Everything but the burger salad
Recipe:
everything but the burger salad
PLANT-BASED | GLUTEN FREE
Total time: 35 mins
Serves: 2
Smoky spiced tofu, tangy quick-pickled gherkins, and a creamy plant-based burger sauce come together over crisp cos lettuce and juicy beef tomatoes, topped with crunchy onions and a sprinkle of sesame seeds.
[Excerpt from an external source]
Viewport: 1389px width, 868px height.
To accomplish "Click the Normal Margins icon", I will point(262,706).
It’s all the flavour of your favourite burger, just packed with plant points.
INGREDIENTS
Salad base:
1 cos lettuce, sliced
1 beef tomato, chopped
Smashed patty inspired tofu crumble
1 pack of smoked tofu - crumbled
1 tsp garlic powder
1 tsp onion powder
1 tsp smoked paprika
2 tsp corn flour
Drizzle of olive oil
Salt + pepper
Quick pickle:
1 cucumber
120ml white vinegar
120ml water
1tsp salt
1 tsp maple syrup
½ tsp of chilli flakes
Handful of fresh dill
1 tsp mustard seeds
1 tsp peppercorns
Dressing:
3 tbsp plant-based yoghurt
1 tsp Dijon mustard
1 tsp natural ketchup
½ tsp chipotle
1 tbsp finely chopped pickles
1 tsp pickle brine from our quick pickles
1 tsp maple syrup
Salt + black pepper to taste
Topping:
Crispy onions
Sesame seeds
METHOD
For the quick pickle:
Slice your cucumber into rounds and place into a jar just big enough to hold them snugly.
In a small pan, bring water, vinegar, sea salt, chilli flakes, black peppercorns and mustard seeds to a simmer.
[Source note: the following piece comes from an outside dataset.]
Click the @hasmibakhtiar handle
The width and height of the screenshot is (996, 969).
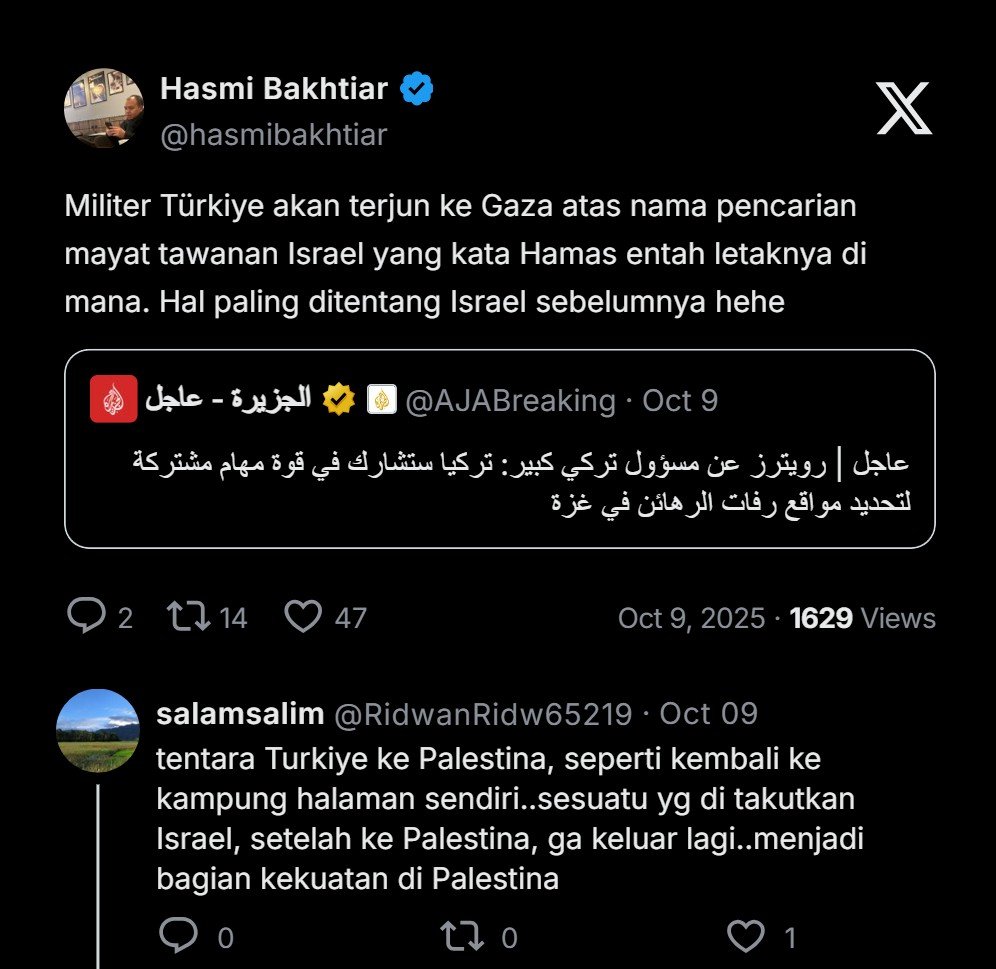pyautogui.click(x=274, y=135)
Carefully pour the hot brine over your cucumbers so they’re fully covered.
Let them sit for at least 30 minutes before eating (longer = more flavour).
For the tofu crumble:
Start by crumbling your smoked tofu into small, bite-sized pieces using your hands. Add this to a bowl.
Add garlic powder, onion powder, smoked paprika, a drizzle of olive oil, and a good pinch of salt and pepper to a bowl and toss to coat.
Heat a non-stick pan over medium-high heat and add the tofu mixture. Let it cook undisturbed for a few minutes to get those caramelised bits, then stir occasionally until golden and crisp.
For the dressing:
Start by chopping a handful of pickles finely. Add these to a bowl.
Add the plant-based yoghurt, Dijon mustard, tomato puree, chipotle, pickle brine, maple syrup and salt and pepper to a bowl. Stir to combine into your burger sauce.
To serve:
Wash and chop the cos lettuce and beef tomatoes. Add these to your bowls and begin to layer in your components.
Drizzle over your burger sauce and finish with crispy onions + sesame seeds.